For example, Japanese Unexamined Patent Application, First Publication No. 2005-245517 discloses an elastomer molded body for an endoscope including two or more fluorine-containing elastomers having a crosslinkable crosslinking reactive group.

In Japanese Unexamined Patent Application, First Publication No. 2005-245517, it is proposed to form an elastomer molded body having good durability under severe disinfection/sterilization environment by using a molding material obtained by mixing two or more different fluorine-containing elastomers.

SUMMARY

An elastomer material for medical devices includes: a first fluorine-based elastomer which is a ternary copolymer having three kinds of monomers A, B and C; and a second fluorine-based elastomer which is a ternary copolymer having the monomers A and B and a monomer D different from any one of the monomers A, B and C, wherein the monomer A is vinylidene fluoride, the monomer B is tetrafluoroethylene, the monomer C is hexafluoropropylene, and the monomer D is perfluoroalkyl vinyl ether.

When total content of the first fluorine-based elastomer and the second fluorine-based elastomer is 100 parts by weight, a crosslinking aid may be contained in an amount of not more than 15 parts by weight and not zero.

When total content of the first fluorine-based elastomer and the second fluorine-based elastomer is 100 parts by weight, a filler may be contained in an amount of not more than 50 parts by weight and not zero.
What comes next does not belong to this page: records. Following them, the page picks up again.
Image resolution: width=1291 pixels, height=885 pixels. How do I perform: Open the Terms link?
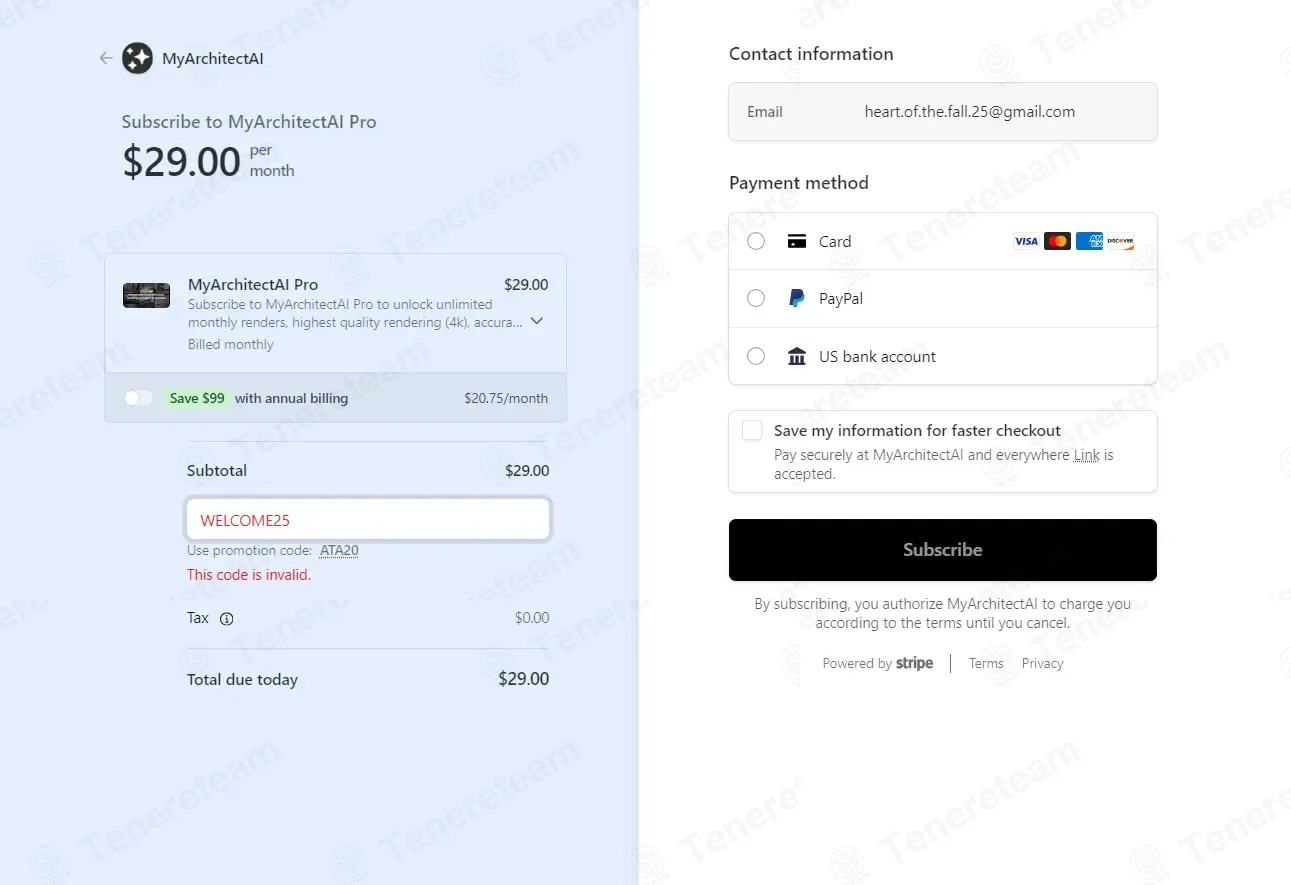(x=986, y=663)
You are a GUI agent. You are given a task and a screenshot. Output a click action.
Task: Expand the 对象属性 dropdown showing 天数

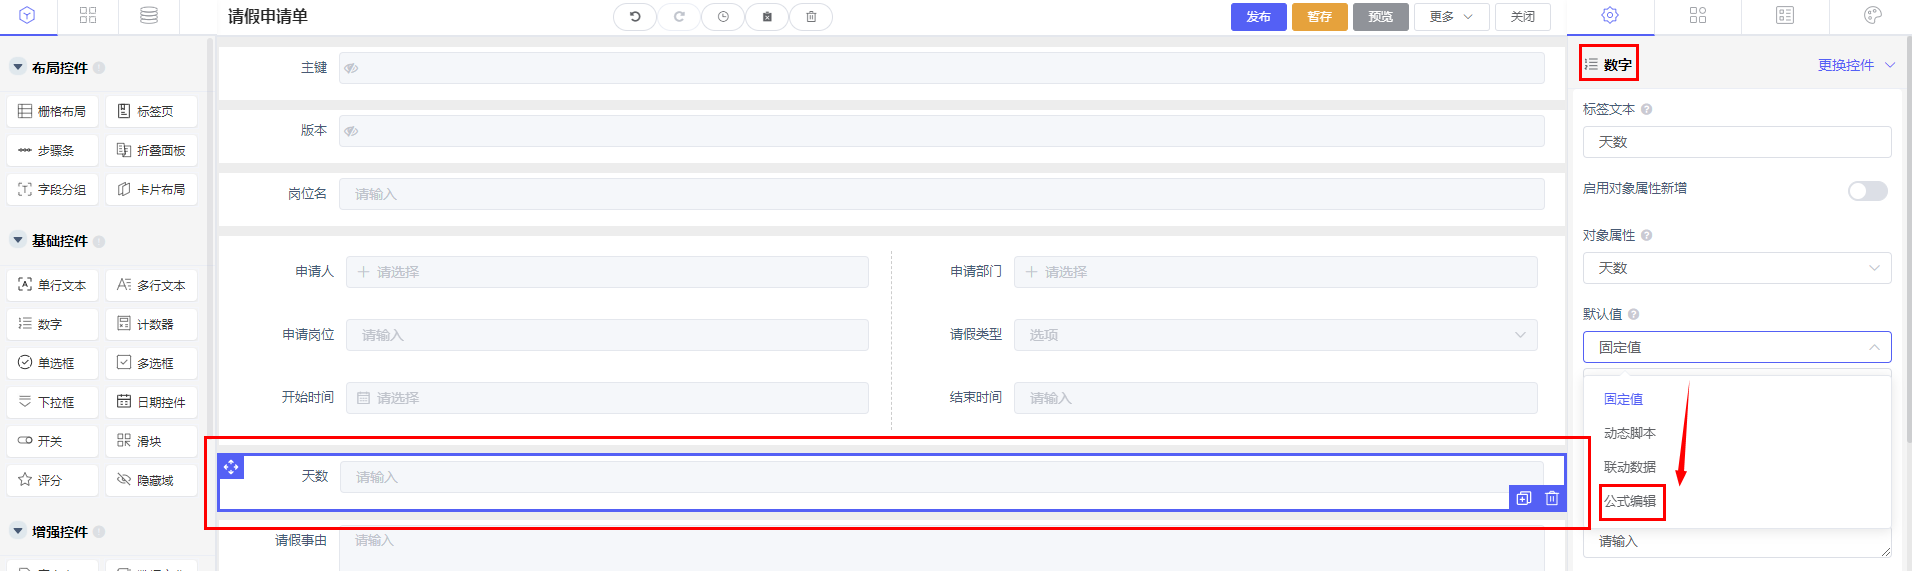click(1736, 268)
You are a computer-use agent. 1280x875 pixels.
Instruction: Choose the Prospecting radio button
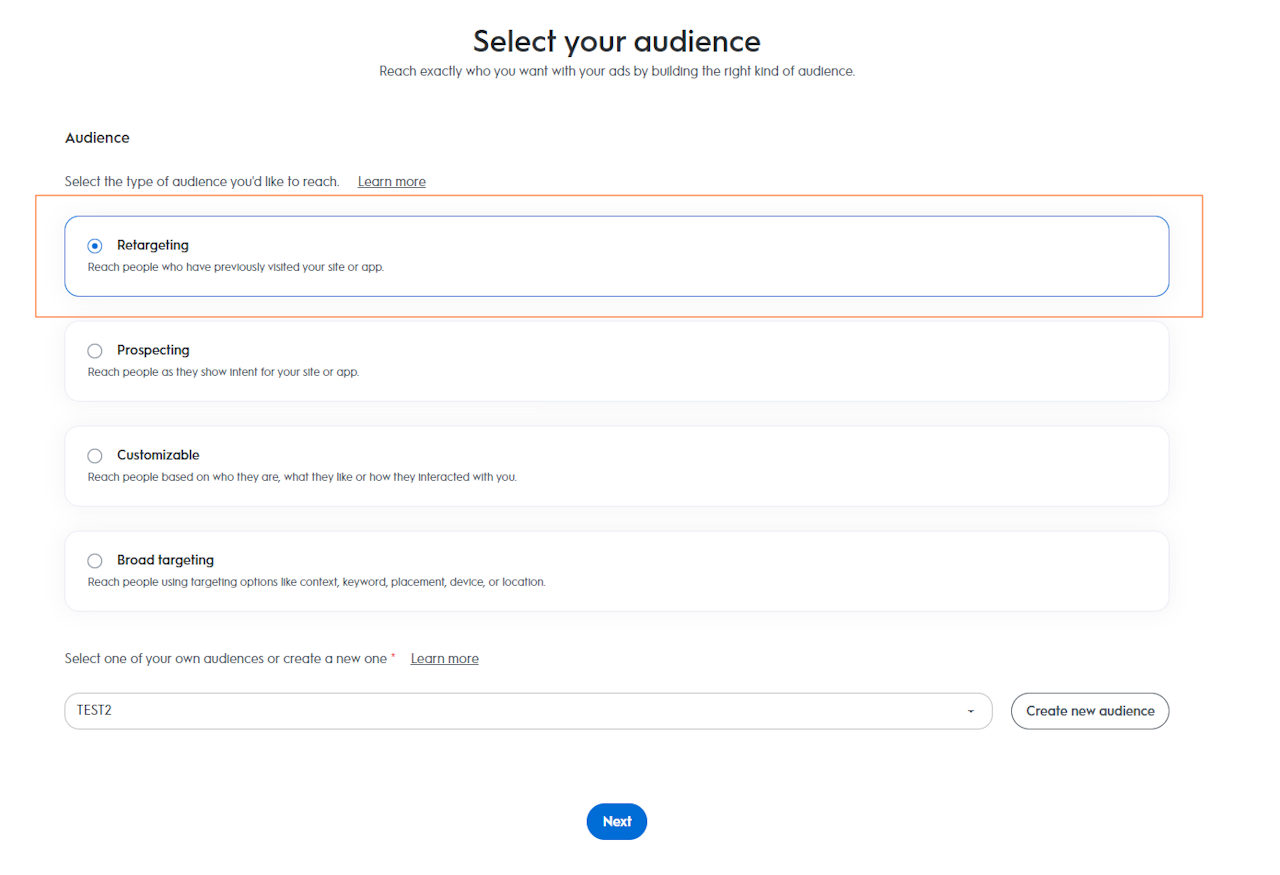point(95,351)
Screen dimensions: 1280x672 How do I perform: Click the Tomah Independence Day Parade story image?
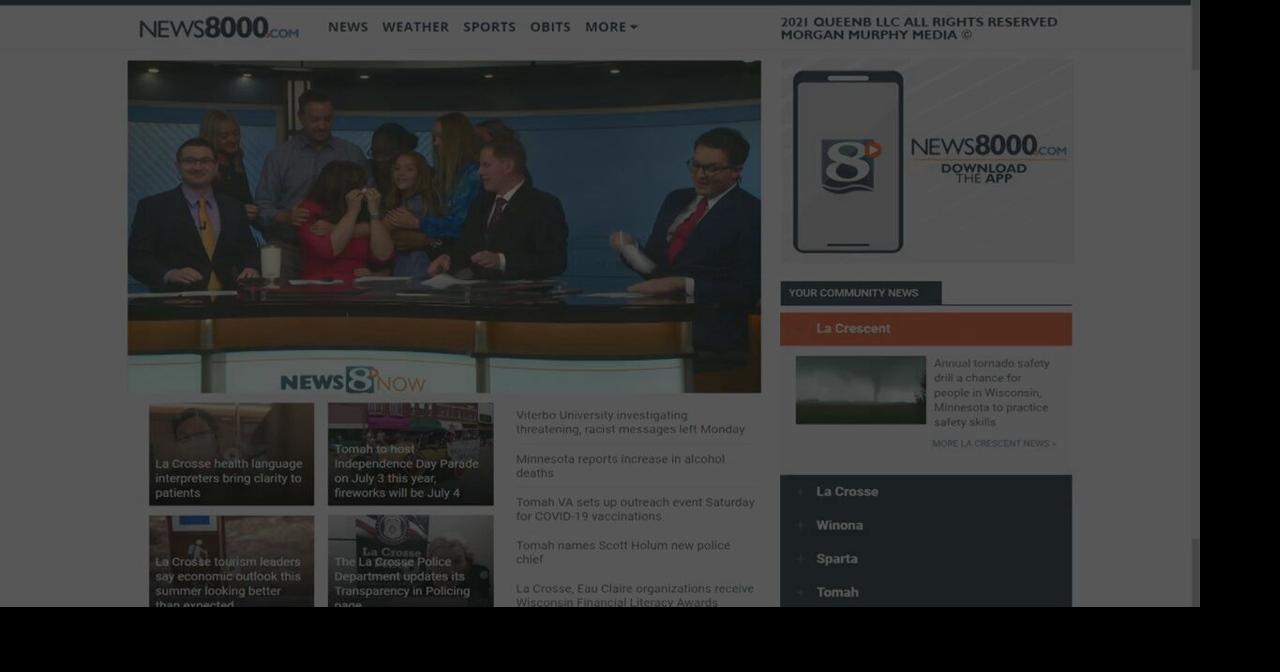(410, 454)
When total content of the first fluorine-based elastomer and the second fluorine-based elastomer is 100 parts by weight, a third fluorine-based elastomer whose number average molecular weight is 5000 or less and having no crosslinking reactive group may be contained in an amount of not more than 50 parts by weight and not zero.
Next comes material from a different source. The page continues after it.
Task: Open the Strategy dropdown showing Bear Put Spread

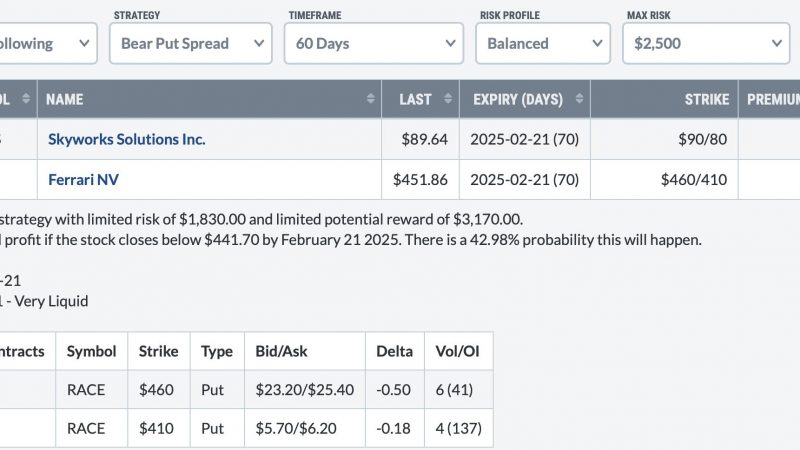Action: (x=191, y=43)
An elastomer molded body for medical devices includes: a first fluorine-based elastomer which is a ternary copolymer having three kinds of monomers A, B and C; and a second fluorine-based elastomer which is a ternary copolymer having the monomers A and B and a monomer D different from any one of the monomers A, B and C, wherein the monomer A is vinylidene fluoride, the monomer B is tetrafluoroethylene, the monomer C is hexafluoropropylene, and the monomer D is perfluoroalkyl vinyl ether.

When total content of the first fluorine-based elastomer and the second fluorine-based elastomer is 100 parts by weight, a crosslinking aid may be contained in an amount of not more than 15 parts by weight and not zero.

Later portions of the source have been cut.